From: | Tomas Vondra <tomas(at)vondra(dot)me> |
---|---|
To: | Jakub Wartak <jakub(dot)wartak(at)enterprisedb(dot)com>, Bertrand Drouvot <bertranddrouvot(dot)pg(at)gmail(dot)com> |
Cc: | Andres Freund <andres(at)anarazel(dot)de>, Alvaro Herrera <alvherre(at)alvh(dot)no-ip(dot)org>, Nazir Bilal Yavuz <byavuz81(at)gmail(dot)com>, PostgreSQL Hackers <pgsql-hackers(at)postgresql(dot)org> |
Subject: | Re: Draft for basic NUMA observability |
Date: | 2025-04-01 20:17:16 |
Message-ID: | c7ce0a21-18dd-4682-bcd1-f9424bb7e2b9@vondra.me |
Views: | Raw Message | Whole Thread | Download mbox | Resend email |
Thread: | |
Lists: | pgsql-hackers |
Hi,
I've spent a bit of time reviewing this. In general I haven't found
anything I'd call a bug, but here's a couple comments for v18 ... Most
of this is in separate "review" commits, with a couple exceptions.
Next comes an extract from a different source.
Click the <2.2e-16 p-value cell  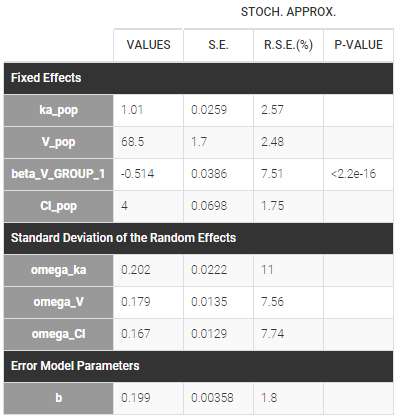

1) Please update the commit messages, with proper formatting, etc. I
tried to do that in the attached v19, but please go through that, add
relevant details, update list of reviewers, etc. The subject should not
be overly long, etc.
2) I don't think we need "libnuma for NUMA awareness" in configure, I'd
use just "libnuma support" similar to other libraries.
3) I don't think we need pg_numa.h to have this:
extern PGDLLIMPORT Datum pg_numa_available(PG_FUNCTION_ARGS);
AFAICS we don't have any SQL functions exposed as PGDLLIMPORT, so why
would it be necessary here? It's enough to have a prototype in .c file.
4) Improved .sgml to have acronym/productname in a couple places.
5) I don't think the comment for pg_buffercache_init_entries() is very
useful. That it's helper for pg_buffercache_pages() tells me nothing
about how to use it, what the arguments are, etc.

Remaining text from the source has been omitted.